* **Exercise data**:

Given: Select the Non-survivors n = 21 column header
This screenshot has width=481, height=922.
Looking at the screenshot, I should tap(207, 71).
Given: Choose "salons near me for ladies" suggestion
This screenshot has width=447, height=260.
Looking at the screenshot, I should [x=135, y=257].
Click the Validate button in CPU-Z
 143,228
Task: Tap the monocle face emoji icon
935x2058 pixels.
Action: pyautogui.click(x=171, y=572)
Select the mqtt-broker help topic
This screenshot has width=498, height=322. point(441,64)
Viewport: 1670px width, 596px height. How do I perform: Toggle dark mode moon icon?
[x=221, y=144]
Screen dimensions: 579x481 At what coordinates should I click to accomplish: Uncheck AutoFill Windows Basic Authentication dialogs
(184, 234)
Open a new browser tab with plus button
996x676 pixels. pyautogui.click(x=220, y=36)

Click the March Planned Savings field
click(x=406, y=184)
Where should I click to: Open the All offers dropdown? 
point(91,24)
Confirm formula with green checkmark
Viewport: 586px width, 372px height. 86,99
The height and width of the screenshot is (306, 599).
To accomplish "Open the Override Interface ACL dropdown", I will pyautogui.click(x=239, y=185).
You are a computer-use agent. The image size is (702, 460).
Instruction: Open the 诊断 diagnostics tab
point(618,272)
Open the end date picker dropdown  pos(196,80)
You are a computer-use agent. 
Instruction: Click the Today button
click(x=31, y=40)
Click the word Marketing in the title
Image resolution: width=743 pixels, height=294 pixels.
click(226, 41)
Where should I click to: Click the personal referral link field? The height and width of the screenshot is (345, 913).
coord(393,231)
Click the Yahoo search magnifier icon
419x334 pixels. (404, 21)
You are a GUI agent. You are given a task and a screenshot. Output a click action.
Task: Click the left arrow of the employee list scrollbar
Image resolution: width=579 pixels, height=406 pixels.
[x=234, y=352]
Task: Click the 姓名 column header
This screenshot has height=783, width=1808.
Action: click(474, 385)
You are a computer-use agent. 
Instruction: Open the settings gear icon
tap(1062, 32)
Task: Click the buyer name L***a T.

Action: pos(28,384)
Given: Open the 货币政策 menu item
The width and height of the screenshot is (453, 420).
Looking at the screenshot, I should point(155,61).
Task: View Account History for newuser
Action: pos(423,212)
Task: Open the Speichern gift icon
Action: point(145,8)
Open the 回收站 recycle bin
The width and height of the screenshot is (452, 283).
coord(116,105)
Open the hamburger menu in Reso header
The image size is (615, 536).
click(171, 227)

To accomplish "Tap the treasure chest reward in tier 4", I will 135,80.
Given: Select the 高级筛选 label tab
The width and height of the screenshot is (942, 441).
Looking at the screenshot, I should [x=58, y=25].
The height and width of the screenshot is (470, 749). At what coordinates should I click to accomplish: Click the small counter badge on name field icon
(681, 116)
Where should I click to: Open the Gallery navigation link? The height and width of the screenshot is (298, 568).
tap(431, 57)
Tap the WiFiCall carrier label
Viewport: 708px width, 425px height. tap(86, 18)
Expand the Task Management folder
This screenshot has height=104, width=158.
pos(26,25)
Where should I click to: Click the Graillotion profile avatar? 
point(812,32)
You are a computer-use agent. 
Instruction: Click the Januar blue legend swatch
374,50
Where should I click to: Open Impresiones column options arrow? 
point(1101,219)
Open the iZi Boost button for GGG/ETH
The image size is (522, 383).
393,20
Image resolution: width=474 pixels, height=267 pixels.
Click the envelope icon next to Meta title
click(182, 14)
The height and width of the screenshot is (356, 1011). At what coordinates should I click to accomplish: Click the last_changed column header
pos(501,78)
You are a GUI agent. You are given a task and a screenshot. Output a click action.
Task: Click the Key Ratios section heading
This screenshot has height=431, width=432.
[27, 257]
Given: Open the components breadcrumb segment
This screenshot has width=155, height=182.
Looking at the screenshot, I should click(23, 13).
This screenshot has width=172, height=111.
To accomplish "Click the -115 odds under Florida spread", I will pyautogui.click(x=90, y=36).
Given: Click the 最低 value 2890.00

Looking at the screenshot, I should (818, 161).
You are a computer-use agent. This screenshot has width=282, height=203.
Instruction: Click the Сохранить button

* **Required action**: The reply should contain all of the entries exactly as shown above.

* **Written solution**:
Given: Select the Non-survivors n = 21 column header
This screenshot has width=481, height=922.
Looking at the screenshot, I should tap(207, 71).
Given: Choose "salons near me for ladies" suggestion
This screenshot has width=447, height=260.
Looking at the screenshot, I should [x=135, y=257].
Click the Validate button in CPU-Z
 143,228
Task: Tap the monocle face emoji icon
935x2058 pixels.
Action: pyautogui.click(x=171, y=572)
Select the mqtt-broker help topic
This screenshot has width=498, height=322. point(441,64)
Viewport: 1670px width, 596px height. How do I perform: Toggle dark mode moon icon?
[x=221, y=144]
Screen dimensions: 579x481 At what coordinates should I click to accomplish: Uncheck AutoFill Windows Basic Authentication dialogs
(184, 234)
Open a new browser tab with plus button
996x676 pixels. pyautogui.click(x=220, y=36)

Click the March Planned Savings field
click(x=406, y=184)
Where should I click to: Open the All offers dropdown? 
point(91,24)
Confirm formula with green checkmark
Viewport: 586px width, 372px height. 86,99
The height and width of the screenshot is (306, 599).
To accomplish "Open the Override Interface ACL dropdown", I will pyautogui.click(x=239, y=185).
You are a computer-use agent. The image size is (702, 460).
Instruction: Open the 诊断 diagnostics tab
point(618,272)
Open the end date picker dropdown  pos(196,80)
You are a computer-use agent. 
Instruction: Click the Today button
click(x=31, y=40)
Click the word Marketing in the title
Image resolution: width=743 pixels, height=294 pixels.
click(226, 41)
Where should I click to: Click the personal referral link field? The height and width of the screenshot is (345, 913).
coord(393,231)
Click the Yahoo search magnifier icon
419x334 pixels. (404, 21)
You are a GUI agent. You are given a task and a screenshot. Output a click action.
Task: Click the left arrow of the employee list scrollbar
Image resolution: width=579 pixels, height=406 pixels.
[x=234, y=352]
Task: Click the 姓名 column header
This screenshot has height=783, width=1808.
Action: click(474, 385)
You are a computer-use agent. 
Instruction: Open the settings gear icon
tap(1062, 32)
Task: Click the buyer name L***a T.

Action: pos(28,384)
Given: Open the 货币政策 menu item
The width and height of the screenshot is (453, 420).
Looking at the screenshot, I should point(155,61).
Task: View Account History for newuser
Action: pos(423,212)
Task: Open the Speichern gift icon
Action: point(145,8)
Open the 回收站 recycle bin
The width and height of the screenshot is (452, 283).
coord(116,105)
Open the hamburger menu in Reso header
The image size is (615, 536).
click(171, 227)

To accomplish "Tap the treasure chest reward in tier 4", I will 135,80.
Given: Select the 高级筛选 label tab
The width and height of the screenshot is (942, 441).
Looking at the screenshot, I should [x=58, y=25].
The height and width of the screenshot is (470, 749). At what coordinates should I click to accomplish: Click the small counter badge on name field icon
(681, 116)
Where should I click to: Open the Gallery navigation link? The height and width of the screenshot is (298, 568).
tap(431, 57)
Tap the WiFiCall carrier label
Viewport: 708px width, 425px height. tap(86, 18)
Expand the Task Management folder
This screenshot has height=104, width=158.
pos(26,25)
Where should I click to: Click the Graillotion profile avatar? 
point(812,32)
You are a computer-use agent. 
Instruction: Click the Januar blue legend swatch
374,50
Where should I click to: Open Impresiones column options arrow? 
point(1101,219)
Open the iZi Boost button for GGG/ETH
The image size is (522, 383).
393,20
Image resolution: width=474 pixels, height=267 pixels.
Click the envelope icon next to Meta title
click(182, 14)
The height and width of the screenshot is (356, 1011). At what coordinates should I click to accomplish: Click the last_changed column header
pos(501,78)
You are a GUI agent. You are given a task and a screenshot. Output a click action.
Task: Click the Key Ratios section heading
This screenshot has height=431, width=432.
[27, 257]
Given: Open the components breadcrumb segment
This screenshot has width=155, height=182.
Looking at the screenshot, I should click(23, 13).
This screenshot has width=172, height=111.
To accomplish "Click the -115 odds under Florida spread", I will pyautogui.click(x=90, y=36).
Given: Click the 最低 value 2890.00

Looking at the screenshot, I should (818, 161).
You are a computer-use agent. This screenshot has width=282, height=203.
Instruction: Click the Сохранить button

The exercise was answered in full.